I compile the same code by gcc on OSX and CentOS:

while (( opt = getopt (argc, argv, "hp:" )) != -1 )
    {
        fprintf (stderr,"+++++++++++ %d\n\n", opt );
        switch ( opt )
            {
            case 'h':
                    fprintf(stderr, "Help Page \n %s", help_str);
                    return 1;

            case 'p':
                    filename = optarg ;
                    fprintf(stderr,"================== %s\n",optarg);
                    break;

            case '?':
                    printf("ZHZHZHZHZHUT\n");
                    return 3;

            default:
                break;
            }
    }

Then I try to run ./a.out -p ./file.txt ya.ru and ./a.out ya.ru -p ./file.txt On CentOS 6.5 both variants work.

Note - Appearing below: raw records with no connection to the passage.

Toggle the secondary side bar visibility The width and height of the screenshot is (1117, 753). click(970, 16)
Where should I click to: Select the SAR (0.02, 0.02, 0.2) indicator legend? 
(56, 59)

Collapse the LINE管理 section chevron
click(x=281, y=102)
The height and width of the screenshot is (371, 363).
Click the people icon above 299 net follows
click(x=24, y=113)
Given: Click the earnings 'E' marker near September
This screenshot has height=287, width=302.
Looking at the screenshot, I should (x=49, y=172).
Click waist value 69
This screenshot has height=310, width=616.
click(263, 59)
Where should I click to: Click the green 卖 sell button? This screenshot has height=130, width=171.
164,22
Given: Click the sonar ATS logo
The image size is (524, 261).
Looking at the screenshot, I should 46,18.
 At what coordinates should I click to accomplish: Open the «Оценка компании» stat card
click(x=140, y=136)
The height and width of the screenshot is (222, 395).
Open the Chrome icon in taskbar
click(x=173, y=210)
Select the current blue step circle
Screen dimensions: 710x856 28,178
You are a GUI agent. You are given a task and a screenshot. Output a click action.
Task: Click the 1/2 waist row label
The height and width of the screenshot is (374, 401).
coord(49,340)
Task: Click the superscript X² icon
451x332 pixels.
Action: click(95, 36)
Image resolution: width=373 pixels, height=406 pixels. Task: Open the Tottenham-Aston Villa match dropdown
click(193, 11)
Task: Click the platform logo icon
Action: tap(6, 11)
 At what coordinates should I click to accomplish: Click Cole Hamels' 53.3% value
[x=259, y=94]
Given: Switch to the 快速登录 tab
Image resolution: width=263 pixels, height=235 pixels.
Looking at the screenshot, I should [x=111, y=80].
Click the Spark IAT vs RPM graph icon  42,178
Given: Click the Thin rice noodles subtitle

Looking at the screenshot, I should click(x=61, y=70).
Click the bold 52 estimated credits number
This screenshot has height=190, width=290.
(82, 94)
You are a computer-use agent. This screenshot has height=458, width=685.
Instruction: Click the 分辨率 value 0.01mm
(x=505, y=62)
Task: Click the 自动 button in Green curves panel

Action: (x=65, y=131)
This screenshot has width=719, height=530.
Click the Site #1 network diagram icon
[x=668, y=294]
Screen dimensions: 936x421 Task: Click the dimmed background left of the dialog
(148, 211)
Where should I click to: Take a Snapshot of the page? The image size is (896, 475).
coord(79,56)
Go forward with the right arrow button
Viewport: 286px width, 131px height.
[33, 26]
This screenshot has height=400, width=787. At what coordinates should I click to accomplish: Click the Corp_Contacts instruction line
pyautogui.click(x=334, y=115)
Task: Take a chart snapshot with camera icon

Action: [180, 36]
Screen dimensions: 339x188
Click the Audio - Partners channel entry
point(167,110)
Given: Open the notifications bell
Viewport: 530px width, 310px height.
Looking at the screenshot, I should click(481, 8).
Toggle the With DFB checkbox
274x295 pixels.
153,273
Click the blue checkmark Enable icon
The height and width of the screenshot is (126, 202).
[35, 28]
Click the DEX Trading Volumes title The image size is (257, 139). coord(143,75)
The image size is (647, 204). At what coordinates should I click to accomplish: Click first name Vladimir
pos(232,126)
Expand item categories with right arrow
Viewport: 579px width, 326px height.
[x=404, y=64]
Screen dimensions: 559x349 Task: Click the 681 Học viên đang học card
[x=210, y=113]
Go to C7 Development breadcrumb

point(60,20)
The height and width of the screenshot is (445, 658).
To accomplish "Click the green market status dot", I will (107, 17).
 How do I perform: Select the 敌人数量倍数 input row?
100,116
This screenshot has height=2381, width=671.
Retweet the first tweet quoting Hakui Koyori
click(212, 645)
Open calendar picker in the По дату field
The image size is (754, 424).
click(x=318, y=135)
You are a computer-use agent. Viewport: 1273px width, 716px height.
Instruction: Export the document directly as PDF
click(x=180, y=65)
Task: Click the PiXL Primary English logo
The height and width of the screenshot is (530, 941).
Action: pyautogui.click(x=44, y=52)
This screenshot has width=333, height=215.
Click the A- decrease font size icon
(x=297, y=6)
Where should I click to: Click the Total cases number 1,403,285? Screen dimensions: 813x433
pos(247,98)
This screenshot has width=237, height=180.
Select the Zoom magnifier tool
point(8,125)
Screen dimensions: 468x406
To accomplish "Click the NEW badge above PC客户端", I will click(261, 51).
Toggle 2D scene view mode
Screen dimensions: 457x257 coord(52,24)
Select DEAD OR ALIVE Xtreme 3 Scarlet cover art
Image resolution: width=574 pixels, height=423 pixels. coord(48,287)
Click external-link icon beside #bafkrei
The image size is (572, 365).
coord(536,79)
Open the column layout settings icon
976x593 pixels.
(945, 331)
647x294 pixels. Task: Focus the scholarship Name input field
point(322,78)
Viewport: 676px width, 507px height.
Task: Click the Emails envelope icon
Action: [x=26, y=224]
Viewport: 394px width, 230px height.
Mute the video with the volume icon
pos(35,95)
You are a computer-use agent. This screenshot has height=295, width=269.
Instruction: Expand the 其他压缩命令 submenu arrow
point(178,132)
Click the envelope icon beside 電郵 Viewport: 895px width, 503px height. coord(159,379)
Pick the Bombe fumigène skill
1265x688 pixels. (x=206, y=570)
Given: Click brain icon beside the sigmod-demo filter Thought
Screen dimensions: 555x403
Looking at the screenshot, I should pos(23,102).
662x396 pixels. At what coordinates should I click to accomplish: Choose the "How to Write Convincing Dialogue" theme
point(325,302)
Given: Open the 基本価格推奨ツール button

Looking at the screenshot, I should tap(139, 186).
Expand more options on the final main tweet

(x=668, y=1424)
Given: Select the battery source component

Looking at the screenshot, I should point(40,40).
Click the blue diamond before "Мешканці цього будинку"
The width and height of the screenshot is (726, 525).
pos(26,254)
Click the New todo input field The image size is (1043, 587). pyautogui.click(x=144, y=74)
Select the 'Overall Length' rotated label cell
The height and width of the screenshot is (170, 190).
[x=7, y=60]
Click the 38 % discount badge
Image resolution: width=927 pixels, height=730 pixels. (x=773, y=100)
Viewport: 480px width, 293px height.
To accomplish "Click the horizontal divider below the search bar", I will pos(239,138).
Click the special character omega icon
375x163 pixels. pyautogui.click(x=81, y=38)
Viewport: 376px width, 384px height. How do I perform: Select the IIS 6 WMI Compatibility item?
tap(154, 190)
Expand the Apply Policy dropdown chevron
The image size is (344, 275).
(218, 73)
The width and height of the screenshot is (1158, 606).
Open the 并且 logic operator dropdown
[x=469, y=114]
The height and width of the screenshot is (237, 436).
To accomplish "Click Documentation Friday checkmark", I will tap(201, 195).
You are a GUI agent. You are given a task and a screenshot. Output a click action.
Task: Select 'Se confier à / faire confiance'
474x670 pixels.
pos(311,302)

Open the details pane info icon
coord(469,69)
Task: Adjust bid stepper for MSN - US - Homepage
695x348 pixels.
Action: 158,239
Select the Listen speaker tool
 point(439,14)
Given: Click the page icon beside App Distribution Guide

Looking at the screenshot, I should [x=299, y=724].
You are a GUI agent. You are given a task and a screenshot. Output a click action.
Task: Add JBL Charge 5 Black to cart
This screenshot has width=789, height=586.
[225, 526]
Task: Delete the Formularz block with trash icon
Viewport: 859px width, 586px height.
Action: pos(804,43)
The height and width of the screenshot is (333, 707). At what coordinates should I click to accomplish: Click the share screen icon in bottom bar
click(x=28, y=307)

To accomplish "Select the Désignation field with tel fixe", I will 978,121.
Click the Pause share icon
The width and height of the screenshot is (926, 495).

But on MAC OS X(10.9) variant ./a.out ya.ru -p ./file.txt (free parameter before dependent parameter ) does not work. -p and /file.txt are used as simple arguments (not by getopt).

Full code is here

Thanks.

Was it helpful?

Solution

The documented behaviour of GNU getopt() is to stop at the first non-option argument only when in POSIX mode, which can be set via a + at the start of the option string or by setting the POSIXLY_CORRECT environment variable.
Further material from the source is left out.